Wheat Déjà Vu?

Traders on both sides of the Atlantic seem at a loss to explain the sudden strength that appears to come out of nowhere for wheat.

Is it simply a "spring rally" blip against a background of huge global stocks that every bear in the marketplace keeps harking on about? Or is it a case of all the bearish news is already out there?

It's interesting to note that in 2009 the wheat market declined fairly steadily from January through to mid April (albeit starting from substantially higher levels than where we are now), before putting in a sharp rally that lasted six weeks from mid-April through to the end of May/first week in June. Nov10 London wheat peaked at GBP134/tonne then.

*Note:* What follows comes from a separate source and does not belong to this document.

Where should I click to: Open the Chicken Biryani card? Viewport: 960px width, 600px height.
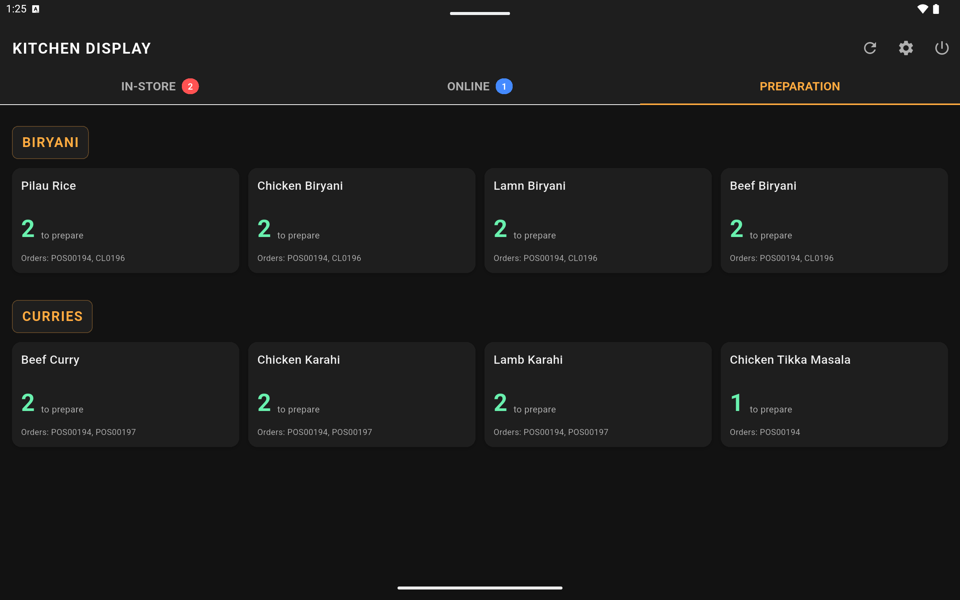[x=362, y=221]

After that the markets went into free-fall, with Nov10 London wheat hitting a harvest low of GBP105.25 in mid-September 2009, before rebounding and then ultimately setting the recent and lifetime contract low of GBP100/tonne on 12th March 2010.

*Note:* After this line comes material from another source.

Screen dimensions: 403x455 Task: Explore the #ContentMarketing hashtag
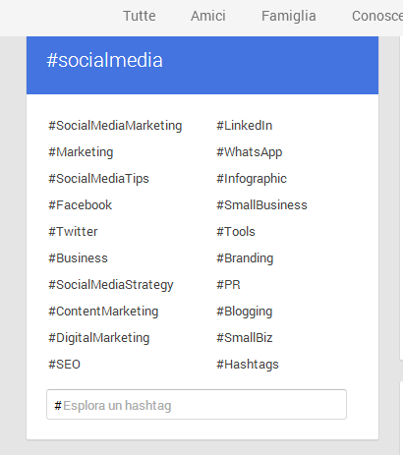(x=103, y=312)
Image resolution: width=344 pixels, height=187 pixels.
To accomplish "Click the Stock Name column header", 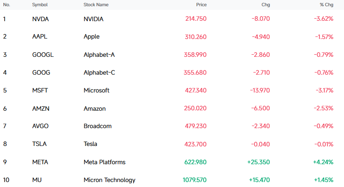I will 96,5.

So here we stand today with Nov10 at GBP106.25/tonne as I type, having managed to regain a bit of strength this past month despite a better showing from the pound against both the euro and US dollar.

What can we attribute those gains to? Lack of farmer selling certainly is a factor, whether by design or simply because they are too busy with fieldwork now that spring has finally arrived.

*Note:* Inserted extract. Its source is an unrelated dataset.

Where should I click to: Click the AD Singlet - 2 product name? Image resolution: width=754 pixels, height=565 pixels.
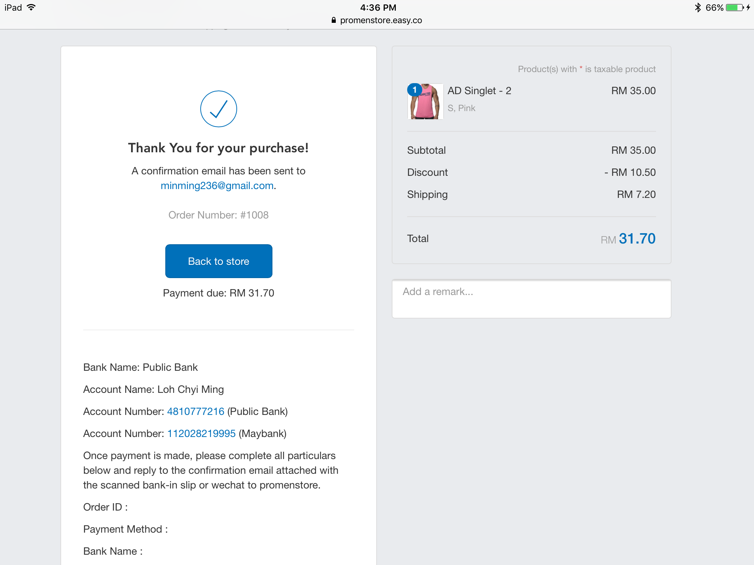[x=479, y=91]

Perhaps of greater significance to my mind is the sheer volume of speculative shorts in wheat. They've been talking the market down for so long, for two years in some cases, that the recent mini-rally has got a few spooked it seems.

European wheat finally got itself into a situation where it could compete on a truly global export stage with the recent highly publicised sales to South America and Asia. That coincided with supplies drying up in places like Ukraine, after six months of extremely aggressive marketing.

So where do we go from here? Are we in for another 2009 style rally through until the end of May? And what happened to spark that rally, and bring it to an end, last year?

There was a severe killing frost at the end of the first week in April 2009 that took out large areas of winter wheat in Oklahoma in particular, and an ongoing drought in Texas also cut wheat production there. US spring wheat plantings were badly delayed by floods of epic proportions last May. Egypt also had it's spat with Russia over wheat quality issues, and there was talk of drought damaging wheat output in Eastern Europe and the CIS.

May is often a pivotal month, as most US spring wheat planting is normally done by the end of then. Farmers have also been actively sowing in Canada, Australia and Argentina. The Indian harvest has been wrapped up, and is underway in China, the two largest producers of wheat in the world.

By June the combines are starting to roll in parts of Southern and Eastern Europe, and on the large US winter wheat fields of Kansas and Oklahoma. Ukraine has had it's giro in and is planning to get drunk on export(s). Cash-starved Romania, Hungary etc simply can't wait to get stuck in either, and so it all starts again.

Even if yields are lower this year and the hard winter has taken it's toll across Europe and the FSU, by June the hungry will have been fed, and the needy will be exporting anything that isn't nailed to the floor. That sounds like prices will go lower again this summer no matter what to me.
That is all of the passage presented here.